By Our New Delhi Bureau

NEW DELHI JULY 3. The Deputy Prime Minister, L. K. Advani, went this morning to the Rashtriya Swayamsevak Sangh headquarters at Jhandewalan here and sought the blessings of its leaders for his innings in the new `avatar'. It was called a "courtesy visit."

The RSS spokesperson, M. G. Vaidya, said Mr. Advani was at Jhandewalan for about 20 minutes where he met the organisation's chief, Sudarshan, and others including H. V. Seshadri, Mohan Bhagwat, Madandas Devi and Mr. Vaidya himself. There was no one-to-one meeting with Mr. Sudarshan. Several other Ministers also went to Jhandewalan today.

Mr. Advani and the Bharatiya Janata Party have roundly criticised the recently-adopted resolution of the RSS favouring the trifurcation of Jammu and Kashmir.

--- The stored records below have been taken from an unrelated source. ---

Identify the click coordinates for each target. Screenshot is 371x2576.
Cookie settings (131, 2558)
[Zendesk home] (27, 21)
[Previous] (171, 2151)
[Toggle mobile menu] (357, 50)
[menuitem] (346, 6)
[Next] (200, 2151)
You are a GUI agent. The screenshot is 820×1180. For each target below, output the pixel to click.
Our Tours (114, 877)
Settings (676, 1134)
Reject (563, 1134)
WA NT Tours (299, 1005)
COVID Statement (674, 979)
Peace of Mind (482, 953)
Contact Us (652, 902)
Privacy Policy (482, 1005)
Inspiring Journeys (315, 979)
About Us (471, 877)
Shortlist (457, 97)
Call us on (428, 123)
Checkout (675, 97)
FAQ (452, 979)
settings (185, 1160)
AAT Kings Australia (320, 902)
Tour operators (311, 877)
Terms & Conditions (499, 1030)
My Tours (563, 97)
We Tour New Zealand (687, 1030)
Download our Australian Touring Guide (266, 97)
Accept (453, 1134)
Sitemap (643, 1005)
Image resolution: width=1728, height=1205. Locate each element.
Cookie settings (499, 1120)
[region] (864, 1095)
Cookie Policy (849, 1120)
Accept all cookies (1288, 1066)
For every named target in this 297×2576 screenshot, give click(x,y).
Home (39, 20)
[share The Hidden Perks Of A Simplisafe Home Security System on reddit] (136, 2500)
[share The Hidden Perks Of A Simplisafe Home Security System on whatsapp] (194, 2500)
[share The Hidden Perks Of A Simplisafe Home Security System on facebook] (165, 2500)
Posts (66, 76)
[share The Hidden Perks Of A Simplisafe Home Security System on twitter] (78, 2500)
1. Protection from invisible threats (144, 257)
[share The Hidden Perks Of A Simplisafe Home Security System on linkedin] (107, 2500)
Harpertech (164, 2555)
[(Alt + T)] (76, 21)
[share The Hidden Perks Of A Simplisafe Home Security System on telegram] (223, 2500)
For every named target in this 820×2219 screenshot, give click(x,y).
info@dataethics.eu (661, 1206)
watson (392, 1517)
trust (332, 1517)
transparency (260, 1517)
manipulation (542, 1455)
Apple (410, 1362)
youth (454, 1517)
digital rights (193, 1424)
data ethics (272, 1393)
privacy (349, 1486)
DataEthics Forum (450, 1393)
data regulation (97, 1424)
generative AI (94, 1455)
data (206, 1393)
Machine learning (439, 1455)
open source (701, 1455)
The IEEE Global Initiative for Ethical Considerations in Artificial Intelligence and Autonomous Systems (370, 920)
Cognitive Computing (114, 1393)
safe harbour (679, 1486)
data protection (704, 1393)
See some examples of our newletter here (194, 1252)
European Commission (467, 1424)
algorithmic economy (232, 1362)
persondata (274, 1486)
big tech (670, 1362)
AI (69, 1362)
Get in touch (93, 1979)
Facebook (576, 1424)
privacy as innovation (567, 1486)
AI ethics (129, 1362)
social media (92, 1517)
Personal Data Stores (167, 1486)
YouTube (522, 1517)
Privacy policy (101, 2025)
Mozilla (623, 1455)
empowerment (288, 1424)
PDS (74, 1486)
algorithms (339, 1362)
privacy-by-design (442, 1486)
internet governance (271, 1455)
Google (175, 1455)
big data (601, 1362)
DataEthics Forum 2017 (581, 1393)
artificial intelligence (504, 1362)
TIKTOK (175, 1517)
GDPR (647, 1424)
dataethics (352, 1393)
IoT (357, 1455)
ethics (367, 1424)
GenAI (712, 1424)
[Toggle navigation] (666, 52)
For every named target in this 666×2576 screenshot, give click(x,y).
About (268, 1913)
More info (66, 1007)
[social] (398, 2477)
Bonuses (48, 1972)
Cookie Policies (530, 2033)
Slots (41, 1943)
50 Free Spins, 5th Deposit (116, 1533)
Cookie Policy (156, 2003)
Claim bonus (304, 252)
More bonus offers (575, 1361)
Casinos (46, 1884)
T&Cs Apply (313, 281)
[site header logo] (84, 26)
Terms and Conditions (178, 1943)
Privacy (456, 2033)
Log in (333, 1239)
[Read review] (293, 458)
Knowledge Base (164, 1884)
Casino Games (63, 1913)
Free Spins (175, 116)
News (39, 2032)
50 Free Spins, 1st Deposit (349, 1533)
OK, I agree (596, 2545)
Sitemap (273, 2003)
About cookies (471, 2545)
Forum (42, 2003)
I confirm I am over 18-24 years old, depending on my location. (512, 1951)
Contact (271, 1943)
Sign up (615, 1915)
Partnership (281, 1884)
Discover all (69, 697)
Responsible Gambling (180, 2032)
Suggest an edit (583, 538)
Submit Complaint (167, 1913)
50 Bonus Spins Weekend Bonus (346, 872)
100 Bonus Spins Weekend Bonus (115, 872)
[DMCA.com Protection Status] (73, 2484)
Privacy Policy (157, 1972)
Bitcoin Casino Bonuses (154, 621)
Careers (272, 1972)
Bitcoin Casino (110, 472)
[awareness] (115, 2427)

The party leaders, in and outside the Government, have been privately conceding that the implementation of the proposal would, in effect, mean handing over the Kashmir Valley to Pakistan.

The RSS chief stopped here for a couple of days after the recently-concluded session of the organisation in Kurukshetra where a resolution favouring the trifurcation was passed.

Meanwhile, with elections in Jammu and Kashmir only a few months away, the BJP Minister of State for Defence, Chamanlal Gupta, who took charge today, strongly demanded that the State be placed under President's rule before the elections. "When all the parties are demanding this why should the Chief Minister, Farooq Abdullah, object... especially since he claims he got a two-thirds majority in the previous election when the State was under President's rule?''

The Centre was committed to a free and fair election and to ensure this, President's rule was one of the options, Mr. Gupta said, referring to the Prime Minister's recent statement in Lucknow.

The Awami National Conference, headed by the former Jammu and Kashmir Chief Minister, G. M. Shah, has spelt out its own "conditions'' for participating in the elections. "There should be two boards, one at the Central level and another at the State. Eminent personalities like former Prime Ministers, jurists, human rights activists, leaders of the All-Party Hurriyat Conference and eminent opposition parliamentarians could be on the boards. It will only help the Government in ensuring free and fair polls,'' the ANC leader, Muzaffar Shah, said at a press conference here. A peace conference in Srinagar in August, where people from both sides of the border could participate to ponder over a possible Kashmir solution, could provide a platform for discussing the holding of free and fair polls.